### ACTION ITEM
Count the lines in the entries that contain the string "value". State nothing but the number.

### MATERIAL FOR THIS EXERCISE
+++

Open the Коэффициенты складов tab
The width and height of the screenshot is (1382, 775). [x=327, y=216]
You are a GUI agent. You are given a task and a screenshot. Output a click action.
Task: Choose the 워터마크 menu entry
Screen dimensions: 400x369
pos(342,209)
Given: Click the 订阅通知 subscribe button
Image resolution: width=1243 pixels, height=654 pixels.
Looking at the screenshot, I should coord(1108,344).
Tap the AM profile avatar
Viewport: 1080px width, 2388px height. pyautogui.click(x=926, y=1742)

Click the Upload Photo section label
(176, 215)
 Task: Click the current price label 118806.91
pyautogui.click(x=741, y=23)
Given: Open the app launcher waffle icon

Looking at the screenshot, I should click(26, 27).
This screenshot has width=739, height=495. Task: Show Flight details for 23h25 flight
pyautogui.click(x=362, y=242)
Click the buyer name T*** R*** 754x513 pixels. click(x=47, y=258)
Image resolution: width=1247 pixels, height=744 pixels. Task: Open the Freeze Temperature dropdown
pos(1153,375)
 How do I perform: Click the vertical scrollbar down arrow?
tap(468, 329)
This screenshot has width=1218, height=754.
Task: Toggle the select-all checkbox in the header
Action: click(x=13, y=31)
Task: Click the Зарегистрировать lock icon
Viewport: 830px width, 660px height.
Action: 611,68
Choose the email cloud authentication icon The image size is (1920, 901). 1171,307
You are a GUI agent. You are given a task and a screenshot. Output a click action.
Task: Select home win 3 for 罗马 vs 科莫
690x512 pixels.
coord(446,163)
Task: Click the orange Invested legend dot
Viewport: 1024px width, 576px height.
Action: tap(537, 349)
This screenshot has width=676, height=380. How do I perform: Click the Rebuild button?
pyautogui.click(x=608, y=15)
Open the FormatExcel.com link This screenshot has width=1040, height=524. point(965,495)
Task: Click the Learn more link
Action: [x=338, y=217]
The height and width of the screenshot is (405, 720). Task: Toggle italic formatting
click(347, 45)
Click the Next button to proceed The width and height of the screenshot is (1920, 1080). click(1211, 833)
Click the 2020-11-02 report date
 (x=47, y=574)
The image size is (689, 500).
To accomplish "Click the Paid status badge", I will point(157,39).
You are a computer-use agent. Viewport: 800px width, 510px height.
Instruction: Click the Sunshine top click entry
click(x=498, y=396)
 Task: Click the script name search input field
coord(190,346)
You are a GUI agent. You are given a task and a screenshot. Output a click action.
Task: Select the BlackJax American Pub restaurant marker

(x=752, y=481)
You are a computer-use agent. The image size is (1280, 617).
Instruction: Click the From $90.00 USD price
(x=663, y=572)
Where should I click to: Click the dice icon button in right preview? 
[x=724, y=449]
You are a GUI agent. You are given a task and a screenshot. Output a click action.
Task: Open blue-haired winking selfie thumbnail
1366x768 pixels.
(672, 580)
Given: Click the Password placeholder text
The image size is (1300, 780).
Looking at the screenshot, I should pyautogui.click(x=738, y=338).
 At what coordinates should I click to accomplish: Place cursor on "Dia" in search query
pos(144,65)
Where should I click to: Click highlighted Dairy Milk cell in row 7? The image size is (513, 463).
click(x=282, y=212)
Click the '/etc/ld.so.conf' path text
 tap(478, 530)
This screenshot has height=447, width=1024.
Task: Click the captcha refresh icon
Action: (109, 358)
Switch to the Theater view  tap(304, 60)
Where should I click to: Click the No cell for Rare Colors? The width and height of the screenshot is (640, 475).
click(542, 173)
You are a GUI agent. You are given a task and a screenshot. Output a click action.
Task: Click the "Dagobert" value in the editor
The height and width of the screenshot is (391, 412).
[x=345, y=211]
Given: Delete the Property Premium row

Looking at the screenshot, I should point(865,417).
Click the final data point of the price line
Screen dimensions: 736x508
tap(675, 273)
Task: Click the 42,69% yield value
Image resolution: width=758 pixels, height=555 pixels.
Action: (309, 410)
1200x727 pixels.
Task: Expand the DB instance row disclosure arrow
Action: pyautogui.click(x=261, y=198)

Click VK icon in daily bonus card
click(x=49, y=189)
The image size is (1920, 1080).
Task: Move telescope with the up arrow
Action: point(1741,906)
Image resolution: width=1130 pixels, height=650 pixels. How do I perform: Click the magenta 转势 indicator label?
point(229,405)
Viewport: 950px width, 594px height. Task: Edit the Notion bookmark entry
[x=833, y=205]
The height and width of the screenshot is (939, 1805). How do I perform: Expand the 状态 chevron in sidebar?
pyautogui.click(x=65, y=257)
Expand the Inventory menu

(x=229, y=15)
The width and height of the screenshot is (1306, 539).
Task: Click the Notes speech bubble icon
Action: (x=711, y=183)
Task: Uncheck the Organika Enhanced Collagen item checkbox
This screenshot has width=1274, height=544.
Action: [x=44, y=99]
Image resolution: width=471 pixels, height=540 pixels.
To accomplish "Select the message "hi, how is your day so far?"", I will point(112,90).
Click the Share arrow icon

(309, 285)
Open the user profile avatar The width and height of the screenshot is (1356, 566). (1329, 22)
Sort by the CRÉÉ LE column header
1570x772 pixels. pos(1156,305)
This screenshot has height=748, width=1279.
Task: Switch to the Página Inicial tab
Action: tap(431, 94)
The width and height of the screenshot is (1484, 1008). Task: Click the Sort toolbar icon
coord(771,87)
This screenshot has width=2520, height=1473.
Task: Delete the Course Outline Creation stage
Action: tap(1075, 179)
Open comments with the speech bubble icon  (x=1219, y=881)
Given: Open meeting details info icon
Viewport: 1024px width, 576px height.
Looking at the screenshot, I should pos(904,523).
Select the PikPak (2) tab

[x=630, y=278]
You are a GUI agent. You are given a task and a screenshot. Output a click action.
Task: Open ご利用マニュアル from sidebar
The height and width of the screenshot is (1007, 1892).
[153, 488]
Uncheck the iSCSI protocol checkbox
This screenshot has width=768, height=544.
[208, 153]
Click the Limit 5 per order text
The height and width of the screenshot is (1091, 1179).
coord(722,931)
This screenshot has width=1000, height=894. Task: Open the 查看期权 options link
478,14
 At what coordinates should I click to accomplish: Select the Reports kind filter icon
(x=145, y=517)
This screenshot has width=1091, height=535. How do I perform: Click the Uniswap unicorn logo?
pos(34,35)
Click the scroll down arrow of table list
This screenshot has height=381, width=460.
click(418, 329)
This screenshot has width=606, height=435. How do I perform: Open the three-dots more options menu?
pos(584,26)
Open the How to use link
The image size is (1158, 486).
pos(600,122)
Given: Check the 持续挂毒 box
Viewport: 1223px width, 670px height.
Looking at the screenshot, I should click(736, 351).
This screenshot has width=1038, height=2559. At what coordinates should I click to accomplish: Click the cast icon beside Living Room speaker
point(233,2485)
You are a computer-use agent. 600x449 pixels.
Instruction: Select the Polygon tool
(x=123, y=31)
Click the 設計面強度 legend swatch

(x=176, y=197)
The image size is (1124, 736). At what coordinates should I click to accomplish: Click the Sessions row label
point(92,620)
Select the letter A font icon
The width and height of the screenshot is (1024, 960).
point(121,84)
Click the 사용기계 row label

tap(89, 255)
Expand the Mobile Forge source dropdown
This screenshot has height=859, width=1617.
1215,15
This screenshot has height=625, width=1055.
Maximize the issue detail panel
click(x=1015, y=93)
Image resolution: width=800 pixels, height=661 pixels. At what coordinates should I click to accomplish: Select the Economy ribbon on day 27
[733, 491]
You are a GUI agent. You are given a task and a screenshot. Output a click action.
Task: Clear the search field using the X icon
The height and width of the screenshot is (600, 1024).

+++

### RESULT OF THIS EXERCISE
2